The policy includes a raft of measures to improve the market value chain from rice farming to processing, facilitating export and increasing access to credit for rice millers so they can compete for paddy with foreign traders. But so far this year, the government’s Rural Development Bank has provided only $18 million in credit for millers, the same amount as last year, and in Kompong Trabek traders said the policy had not changed this year’s rice trade. They said Vietnamese traders still offered the highest prices and bought as much paddy as any other year.
Rice trader Heng Sodany said she bought rice from farmers in provinces as far away as Battambang and supplied around 500 tons of paddy to ten Vietnamese barges per day.
“Vietnamese demand is no less than last year,” she said. “I sell to Vietnamese traders because they offer more than Cambodian millers.”
At Banteay Chakrei border crossing in neighboring Preah Sdech district, several traders were also busy loading up half a dozen Vietnamese boats on the Tonle Krom River.
Neou Savy, a local rice trader, said he supplied up to 45 tons of paddy to Vietnamese traders daily. “My business is not much different from last year,” he said
“Cambodian rice millers give a lower price,” Mr Savy said, when asked why he was selling his paddy here. “I don’t think the government policy will be successful because the rice millers are not hungry to buy our rice.”
Rice trade at the border appeared largely unregulated. A border police official, who declined to be named, explained that traders who wanted to sell rice to Vietnamese traders were only required to register their truck’s number plates and pay 5,000 riel, or about $1.25, in “tea money.”
Vietnamese trader Chaulhe Hugnh Hang said buying up Cambodian rice was an important business in her province, An Giang, and she explained that small traders picked up the paddy to mill it and sell to the domestic market or to Vietnamese rice export companies.

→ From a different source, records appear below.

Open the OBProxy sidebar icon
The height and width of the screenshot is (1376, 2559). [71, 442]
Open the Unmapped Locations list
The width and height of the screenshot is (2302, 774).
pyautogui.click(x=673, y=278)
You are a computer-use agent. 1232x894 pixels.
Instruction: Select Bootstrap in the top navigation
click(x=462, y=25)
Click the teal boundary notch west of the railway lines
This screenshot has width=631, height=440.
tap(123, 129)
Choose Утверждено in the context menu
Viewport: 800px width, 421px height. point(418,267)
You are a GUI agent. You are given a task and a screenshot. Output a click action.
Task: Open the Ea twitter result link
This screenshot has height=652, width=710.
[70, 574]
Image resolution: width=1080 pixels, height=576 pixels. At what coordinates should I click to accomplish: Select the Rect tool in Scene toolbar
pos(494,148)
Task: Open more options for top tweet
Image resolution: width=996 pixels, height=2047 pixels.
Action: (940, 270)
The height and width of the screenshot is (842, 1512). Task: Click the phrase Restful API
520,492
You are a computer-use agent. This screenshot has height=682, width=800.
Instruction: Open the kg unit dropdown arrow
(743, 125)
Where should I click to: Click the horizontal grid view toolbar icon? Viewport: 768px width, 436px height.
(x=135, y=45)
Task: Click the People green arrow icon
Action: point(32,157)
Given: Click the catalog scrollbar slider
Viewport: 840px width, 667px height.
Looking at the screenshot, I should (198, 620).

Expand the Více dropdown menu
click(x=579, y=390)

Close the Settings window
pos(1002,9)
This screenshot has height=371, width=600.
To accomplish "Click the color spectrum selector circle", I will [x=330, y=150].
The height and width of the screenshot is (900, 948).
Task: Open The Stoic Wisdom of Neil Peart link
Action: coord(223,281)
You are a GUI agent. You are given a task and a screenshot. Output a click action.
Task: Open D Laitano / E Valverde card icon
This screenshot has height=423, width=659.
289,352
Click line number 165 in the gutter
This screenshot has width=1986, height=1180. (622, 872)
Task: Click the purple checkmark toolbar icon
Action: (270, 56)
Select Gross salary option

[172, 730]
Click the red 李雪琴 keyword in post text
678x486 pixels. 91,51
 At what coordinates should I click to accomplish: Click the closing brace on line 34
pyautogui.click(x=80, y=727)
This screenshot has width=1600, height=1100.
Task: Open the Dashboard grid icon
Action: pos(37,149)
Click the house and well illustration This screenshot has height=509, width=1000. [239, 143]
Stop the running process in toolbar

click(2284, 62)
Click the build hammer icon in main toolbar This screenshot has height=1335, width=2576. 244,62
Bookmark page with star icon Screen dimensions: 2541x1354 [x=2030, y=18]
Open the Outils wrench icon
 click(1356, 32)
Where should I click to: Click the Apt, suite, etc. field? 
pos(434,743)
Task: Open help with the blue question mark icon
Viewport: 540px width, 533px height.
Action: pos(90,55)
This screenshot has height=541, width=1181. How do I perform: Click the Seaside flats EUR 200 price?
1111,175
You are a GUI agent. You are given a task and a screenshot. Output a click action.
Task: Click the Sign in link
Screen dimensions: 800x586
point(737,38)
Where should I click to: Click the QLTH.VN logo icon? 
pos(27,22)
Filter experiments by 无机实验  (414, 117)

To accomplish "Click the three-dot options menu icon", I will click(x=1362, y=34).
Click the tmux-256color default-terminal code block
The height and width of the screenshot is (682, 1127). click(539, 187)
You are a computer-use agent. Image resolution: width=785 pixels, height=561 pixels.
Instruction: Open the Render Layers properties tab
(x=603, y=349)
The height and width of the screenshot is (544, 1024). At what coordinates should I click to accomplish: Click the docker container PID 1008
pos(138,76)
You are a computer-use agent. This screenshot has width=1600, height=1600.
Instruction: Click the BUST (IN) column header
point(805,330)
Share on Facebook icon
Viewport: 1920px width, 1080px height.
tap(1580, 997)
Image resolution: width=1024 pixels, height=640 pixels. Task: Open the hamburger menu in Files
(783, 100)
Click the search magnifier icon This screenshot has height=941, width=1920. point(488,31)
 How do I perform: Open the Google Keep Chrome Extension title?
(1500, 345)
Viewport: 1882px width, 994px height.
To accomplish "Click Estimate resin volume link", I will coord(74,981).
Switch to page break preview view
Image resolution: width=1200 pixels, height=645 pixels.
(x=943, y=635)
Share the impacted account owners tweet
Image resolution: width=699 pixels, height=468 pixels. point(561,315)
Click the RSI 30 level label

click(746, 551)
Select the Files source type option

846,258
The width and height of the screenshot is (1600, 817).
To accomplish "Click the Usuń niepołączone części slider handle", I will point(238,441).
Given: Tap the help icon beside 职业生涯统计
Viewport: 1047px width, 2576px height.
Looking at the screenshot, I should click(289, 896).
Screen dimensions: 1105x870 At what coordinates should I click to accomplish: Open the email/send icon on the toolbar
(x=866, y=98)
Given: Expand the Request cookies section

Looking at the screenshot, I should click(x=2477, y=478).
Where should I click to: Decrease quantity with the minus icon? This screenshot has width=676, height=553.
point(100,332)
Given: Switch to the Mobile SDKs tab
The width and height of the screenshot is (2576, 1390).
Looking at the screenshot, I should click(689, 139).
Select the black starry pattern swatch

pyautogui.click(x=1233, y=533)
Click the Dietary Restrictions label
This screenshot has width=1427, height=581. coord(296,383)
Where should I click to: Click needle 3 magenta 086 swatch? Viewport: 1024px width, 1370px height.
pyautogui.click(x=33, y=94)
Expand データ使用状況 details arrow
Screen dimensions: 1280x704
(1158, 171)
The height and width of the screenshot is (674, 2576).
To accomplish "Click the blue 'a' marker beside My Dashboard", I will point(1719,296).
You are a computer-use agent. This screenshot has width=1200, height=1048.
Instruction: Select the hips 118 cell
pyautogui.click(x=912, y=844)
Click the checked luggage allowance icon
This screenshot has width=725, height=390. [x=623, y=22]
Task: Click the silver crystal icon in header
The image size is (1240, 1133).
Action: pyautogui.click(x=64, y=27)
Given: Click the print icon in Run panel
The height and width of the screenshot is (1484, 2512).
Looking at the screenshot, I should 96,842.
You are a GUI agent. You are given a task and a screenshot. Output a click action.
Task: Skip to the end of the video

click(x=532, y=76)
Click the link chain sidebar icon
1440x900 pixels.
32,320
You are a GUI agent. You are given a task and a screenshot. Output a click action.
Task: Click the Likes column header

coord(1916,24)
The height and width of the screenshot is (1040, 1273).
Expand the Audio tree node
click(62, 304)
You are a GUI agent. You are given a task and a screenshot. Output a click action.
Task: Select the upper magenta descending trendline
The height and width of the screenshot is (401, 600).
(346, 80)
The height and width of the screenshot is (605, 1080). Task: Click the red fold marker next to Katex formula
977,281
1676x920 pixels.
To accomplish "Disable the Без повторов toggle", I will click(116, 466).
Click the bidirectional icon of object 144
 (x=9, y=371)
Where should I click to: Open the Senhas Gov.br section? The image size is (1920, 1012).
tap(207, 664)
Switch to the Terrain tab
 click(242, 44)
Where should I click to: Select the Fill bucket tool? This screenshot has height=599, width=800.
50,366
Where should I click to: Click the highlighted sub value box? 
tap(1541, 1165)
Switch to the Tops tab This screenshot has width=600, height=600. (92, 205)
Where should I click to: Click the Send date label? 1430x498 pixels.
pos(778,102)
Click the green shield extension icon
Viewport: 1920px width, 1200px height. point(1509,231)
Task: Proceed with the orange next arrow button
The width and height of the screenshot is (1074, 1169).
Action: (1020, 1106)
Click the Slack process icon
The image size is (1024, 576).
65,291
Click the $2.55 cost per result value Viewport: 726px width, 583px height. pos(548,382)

Ms Chaulhe argued the rice trade was in everyone’s interest. “The Vietnamese buy at the highest price and Cambodian [millers] buy at the lowest price. If there are no Vietnamese traders the Cambodian farmers have a problem,” she said.
Thon Virak, director of state-owned rice trading company Green Trade, said rice millers had been able to buy more paddy this year but he acknowledged that the cross border rice trade went unrecorded and there was no way of knowing how much paddy had left Cambodia.
“This paddy [trade] we cannot calculate. It’s like smuggling,” he said. “We cannot stop it. It’s a free economy.”
But as the rice sector develops under the new policy, Mr Virak predicted, “We will attract all this smuggled paddy.”
Seng Bunsor, president of the Battambang Rice Millers Association, said his organization had received about 10 percent more credit this year because of government measures but he added millers would need a huge expansion of credit if they wanted to compete with foreign traders and reach the government’s export target.
“We cannot prevent unmilled rice export unless we have enough capital,” he said.
Rice sector experts have estimated that millers would need between $250 million and $300 million in capital annually just to be able to buy up a third of the 3.5-million ton paddy surplus.
Peter Brimble, country economist at the Asian Development Bank, said the best way to keep more paddy in Cambodia was to increase domestic demand through development of the rice milling business.
Mr Brimble said under the government policy new ways of providing credit for rice millers were being developed that would allow millers to use their paddy and rice stocks as collateral for their loans.
“In many countries you can use that stock of rice to borrow money,” he said.
It would, however, take time before such developments stem the flow of paddy across the border.
“The existing [foreign] buyers are not going to take it lying down,” said Mr Brimble. “They have pretty detailed knowledge of their suppliers and when they need money.”